Krytyk filmowy i teatralny, zapalony gracz konsolowy i komputerowy. Od kilku lat pracuje w branży reklamowej przy projektach influencerskich. Zakochany w najnowszych technologiach. W wolnych chwilach fotografuje Warszawę.

6 komentarzy

  • ja cek pisze:

    Wiadomo że świat „idzie do przodu”, wiadomo że jesteśmy mądrym i pracowitym społeczeństwem…

    Mądrym chodzi o to, że owoce tej pracy spijają pijawki pookrągłostołowe (jak Pitera, która głosowała za wiekiem emerytalnym 67, po czym przeszła na emeryturę mając 61 lat 🙂 O pchaniu się do eurokoryta, gdzie masz 1 000 000 zł rocznie za nic nie wspomnę 😉 )

    Najgorzej mają CI prowadzący działalność gospodarczą niestety… W rządzie te same gęby co 25 lat temu – lub ich wychowankowie… 🙁
    https://www.youtube.com/watch?v=5CJ3VJ_CJss&index=2&list=UUrFx0KTUzpDQY2mkLWoIdyg

    • Piotrek Gniewkowski pisze:

      Siedzą tam sępy, to prawda 🙂 Chociaż czasami wydaje mi się, że narzekamy na nich bo lubimy, bo to taki nasz sport. Przecież sami moglibyśmy się tam dostać, zamiast być zazdrosnymi ile zarabiają. Kumpel mojego brata chodził, chodził i w wychodził jakąś młodzieżówkę, a w pierwszym roku pobytu u nich załatwił w swojej dzielnicy imitację skateparku.

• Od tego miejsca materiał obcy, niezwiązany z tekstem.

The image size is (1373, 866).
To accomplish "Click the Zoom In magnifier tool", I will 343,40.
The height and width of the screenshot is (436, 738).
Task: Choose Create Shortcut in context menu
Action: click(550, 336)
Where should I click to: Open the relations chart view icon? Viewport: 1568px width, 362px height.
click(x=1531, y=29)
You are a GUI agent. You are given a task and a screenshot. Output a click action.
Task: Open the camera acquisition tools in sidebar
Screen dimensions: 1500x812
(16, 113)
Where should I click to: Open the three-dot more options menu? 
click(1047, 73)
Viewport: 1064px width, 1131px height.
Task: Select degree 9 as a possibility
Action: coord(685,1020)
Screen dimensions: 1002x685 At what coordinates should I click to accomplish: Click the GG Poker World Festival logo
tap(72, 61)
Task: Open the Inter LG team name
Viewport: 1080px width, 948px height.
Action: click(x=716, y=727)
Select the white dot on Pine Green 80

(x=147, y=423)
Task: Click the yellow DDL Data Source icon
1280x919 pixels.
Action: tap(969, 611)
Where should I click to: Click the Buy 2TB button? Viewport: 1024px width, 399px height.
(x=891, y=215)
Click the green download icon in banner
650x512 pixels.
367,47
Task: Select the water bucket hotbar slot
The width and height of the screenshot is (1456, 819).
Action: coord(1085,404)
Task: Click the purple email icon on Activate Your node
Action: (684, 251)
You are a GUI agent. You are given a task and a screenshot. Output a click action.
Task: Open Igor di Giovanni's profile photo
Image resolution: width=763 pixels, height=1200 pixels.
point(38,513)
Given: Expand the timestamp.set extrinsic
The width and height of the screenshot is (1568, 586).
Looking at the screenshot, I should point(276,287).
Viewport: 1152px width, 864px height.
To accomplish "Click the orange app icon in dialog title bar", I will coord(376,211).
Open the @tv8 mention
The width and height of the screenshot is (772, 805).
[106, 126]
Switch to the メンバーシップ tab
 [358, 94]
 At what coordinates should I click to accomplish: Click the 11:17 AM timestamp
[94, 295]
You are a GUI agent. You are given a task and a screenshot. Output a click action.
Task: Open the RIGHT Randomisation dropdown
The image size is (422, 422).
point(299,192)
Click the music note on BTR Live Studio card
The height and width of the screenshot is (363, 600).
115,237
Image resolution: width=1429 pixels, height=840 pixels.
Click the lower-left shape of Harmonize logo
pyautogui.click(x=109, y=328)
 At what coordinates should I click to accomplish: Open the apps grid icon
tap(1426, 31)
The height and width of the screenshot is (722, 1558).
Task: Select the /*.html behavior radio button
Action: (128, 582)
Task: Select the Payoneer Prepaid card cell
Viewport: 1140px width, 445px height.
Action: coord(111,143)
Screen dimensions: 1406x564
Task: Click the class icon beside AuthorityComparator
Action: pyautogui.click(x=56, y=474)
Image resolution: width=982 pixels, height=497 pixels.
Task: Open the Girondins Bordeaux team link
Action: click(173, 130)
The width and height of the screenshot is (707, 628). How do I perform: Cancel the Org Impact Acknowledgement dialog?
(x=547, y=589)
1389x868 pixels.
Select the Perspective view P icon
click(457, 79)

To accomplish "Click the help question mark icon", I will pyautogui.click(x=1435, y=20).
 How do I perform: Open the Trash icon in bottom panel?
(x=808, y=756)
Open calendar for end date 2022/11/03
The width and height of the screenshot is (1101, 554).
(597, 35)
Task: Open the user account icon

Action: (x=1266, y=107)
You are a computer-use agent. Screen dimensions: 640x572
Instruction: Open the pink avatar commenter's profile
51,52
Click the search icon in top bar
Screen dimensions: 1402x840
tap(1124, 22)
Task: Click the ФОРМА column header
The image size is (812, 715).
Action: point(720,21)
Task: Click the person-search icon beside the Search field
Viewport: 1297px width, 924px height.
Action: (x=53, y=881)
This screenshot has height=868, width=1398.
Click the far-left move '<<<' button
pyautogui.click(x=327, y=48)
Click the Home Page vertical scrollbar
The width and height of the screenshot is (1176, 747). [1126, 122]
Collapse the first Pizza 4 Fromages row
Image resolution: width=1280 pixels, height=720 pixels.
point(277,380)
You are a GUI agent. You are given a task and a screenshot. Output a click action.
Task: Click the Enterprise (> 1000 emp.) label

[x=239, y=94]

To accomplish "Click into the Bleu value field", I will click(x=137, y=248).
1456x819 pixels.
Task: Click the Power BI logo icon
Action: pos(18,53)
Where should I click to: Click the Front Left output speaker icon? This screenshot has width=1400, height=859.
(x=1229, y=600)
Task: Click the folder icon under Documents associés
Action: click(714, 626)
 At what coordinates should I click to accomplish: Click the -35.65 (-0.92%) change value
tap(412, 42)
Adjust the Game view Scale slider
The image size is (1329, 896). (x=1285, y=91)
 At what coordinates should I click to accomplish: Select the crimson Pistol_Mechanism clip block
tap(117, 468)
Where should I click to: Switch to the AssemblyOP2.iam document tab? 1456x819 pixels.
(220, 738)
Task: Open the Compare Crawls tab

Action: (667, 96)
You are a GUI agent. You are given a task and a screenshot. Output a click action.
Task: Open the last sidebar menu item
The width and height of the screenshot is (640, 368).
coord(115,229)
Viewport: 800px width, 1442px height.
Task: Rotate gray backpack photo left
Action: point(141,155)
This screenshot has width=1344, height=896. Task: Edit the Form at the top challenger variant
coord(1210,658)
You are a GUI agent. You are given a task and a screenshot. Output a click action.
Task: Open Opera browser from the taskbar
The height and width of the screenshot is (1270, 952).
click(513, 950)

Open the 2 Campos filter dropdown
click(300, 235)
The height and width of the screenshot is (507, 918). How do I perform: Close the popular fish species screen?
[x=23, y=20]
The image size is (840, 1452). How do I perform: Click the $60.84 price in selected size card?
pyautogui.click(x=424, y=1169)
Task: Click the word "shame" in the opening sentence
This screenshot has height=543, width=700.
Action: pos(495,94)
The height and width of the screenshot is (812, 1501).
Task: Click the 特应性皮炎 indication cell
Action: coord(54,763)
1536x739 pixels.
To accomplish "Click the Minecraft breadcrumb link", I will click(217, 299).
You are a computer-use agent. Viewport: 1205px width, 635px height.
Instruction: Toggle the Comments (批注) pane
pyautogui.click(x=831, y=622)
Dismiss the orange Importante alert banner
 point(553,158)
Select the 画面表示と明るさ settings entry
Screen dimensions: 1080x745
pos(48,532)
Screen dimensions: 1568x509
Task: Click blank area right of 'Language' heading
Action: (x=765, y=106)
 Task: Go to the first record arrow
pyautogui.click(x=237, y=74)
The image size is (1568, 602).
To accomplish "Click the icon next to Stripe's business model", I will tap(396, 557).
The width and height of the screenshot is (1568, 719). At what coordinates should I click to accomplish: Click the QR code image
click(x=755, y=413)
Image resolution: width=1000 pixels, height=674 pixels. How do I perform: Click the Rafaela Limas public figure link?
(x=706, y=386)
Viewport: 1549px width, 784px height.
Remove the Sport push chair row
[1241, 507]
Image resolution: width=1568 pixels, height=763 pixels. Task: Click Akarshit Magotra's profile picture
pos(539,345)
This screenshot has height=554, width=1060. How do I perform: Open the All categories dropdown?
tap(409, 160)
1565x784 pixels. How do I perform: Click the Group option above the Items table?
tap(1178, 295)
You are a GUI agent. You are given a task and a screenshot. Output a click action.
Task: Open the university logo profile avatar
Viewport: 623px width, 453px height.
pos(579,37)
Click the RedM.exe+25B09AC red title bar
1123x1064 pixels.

  • Paulina Majewska pisze:

    Dobre masz życie. Nie zauważyłam, żebyśmy byli straconym pokoleniem, dajemy czadu. Tworzymy nową rzeczywistość, kreujemy ją.

    • Piotrek Gniewkowski pisze:

      Owszem! Jesteśmy najlepsi w tym jacy jesteśmy i nikt nie będzie nam mówił, że coś robimy źle, bo mamy do tego prawo 🙂 Do tego jeszcze nie wywołaliśmy żadnej wojny, a oni już kilka 🙂

  • Lecter pisze:

    Wzruszyłam się. Dawno nie czytałam tak optymistycznego, a z faktycznym odniesieniem do rzeczywistości tekstu.